Recorded data:

--- --- ---

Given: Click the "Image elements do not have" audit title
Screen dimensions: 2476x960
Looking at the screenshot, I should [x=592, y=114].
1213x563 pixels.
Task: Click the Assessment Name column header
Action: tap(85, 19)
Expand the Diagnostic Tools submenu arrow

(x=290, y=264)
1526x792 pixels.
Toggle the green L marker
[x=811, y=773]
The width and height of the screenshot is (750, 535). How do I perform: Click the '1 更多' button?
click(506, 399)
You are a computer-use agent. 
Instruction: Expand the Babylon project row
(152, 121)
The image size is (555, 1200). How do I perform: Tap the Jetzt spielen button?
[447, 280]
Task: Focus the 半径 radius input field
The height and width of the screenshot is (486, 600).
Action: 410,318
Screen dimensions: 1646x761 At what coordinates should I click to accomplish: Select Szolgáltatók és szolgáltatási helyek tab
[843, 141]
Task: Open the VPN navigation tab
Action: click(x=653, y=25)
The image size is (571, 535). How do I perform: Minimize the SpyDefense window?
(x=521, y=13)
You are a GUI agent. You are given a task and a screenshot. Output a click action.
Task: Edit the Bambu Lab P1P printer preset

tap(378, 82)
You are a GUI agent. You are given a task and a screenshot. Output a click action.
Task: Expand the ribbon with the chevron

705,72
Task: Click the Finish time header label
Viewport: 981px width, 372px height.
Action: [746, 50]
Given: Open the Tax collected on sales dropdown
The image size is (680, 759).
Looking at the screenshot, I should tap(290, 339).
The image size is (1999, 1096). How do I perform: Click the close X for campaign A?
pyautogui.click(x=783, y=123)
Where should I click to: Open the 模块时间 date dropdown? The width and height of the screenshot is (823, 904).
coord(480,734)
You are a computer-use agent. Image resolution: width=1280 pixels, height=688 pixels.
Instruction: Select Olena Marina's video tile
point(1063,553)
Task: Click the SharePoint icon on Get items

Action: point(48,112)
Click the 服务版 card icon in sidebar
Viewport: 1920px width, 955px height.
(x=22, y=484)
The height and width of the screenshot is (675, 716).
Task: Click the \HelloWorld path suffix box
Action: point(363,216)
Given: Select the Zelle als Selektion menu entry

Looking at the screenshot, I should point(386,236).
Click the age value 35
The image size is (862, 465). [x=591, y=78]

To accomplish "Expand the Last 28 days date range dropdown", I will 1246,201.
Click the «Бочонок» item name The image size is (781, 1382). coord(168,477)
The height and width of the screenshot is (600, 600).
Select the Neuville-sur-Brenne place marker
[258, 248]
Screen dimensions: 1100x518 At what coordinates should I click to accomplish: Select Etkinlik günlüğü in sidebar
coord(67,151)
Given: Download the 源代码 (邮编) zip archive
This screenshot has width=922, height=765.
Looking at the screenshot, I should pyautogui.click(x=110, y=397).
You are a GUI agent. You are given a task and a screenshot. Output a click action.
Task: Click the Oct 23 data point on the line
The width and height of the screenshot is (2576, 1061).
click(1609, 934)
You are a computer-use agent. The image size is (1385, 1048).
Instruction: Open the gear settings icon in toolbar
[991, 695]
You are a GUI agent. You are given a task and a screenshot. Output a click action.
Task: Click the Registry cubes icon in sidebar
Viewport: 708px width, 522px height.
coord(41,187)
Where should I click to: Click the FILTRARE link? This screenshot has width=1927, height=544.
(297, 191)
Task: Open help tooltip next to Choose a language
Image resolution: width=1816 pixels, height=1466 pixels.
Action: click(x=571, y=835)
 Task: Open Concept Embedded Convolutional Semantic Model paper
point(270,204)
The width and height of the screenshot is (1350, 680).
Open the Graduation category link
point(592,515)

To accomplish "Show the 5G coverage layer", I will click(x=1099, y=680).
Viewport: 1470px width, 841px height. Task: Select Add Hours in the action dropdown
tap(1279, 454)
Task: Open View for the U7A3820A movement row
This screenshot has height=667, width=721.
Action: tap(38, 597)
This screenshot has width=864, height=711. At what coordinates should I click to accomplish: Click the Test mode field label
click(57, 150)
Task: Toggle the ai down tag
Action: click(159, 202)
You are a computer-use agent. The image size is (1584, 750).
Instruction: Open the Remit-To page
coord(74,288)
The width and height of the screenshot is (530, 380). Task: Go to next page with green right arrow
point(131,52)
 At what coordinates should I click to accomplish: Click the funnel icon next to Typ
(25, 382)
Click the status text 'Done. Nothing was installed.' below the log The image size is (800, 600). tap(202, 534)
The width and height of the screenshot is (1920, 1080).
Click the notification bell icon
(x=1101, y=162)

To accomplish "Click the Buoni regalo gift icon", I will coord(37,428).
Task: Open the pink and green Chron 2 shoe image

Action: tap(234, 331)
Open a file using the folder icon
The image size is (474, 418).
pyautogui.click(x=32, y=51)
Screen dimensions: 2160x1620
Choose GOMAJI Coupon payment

--- --- ---

» Problem to solve
In the entries above, find each line with the word "will" and copy it.

» Result
To accomplish "Expand the Last 28 days date range dropdown", I will 1246,201.
To accomplish "Show the 5G coverage layer", I will click(x=1099, y=680).
To accomplish "Click the Buoni regalo gift icon", I will coord(37,428).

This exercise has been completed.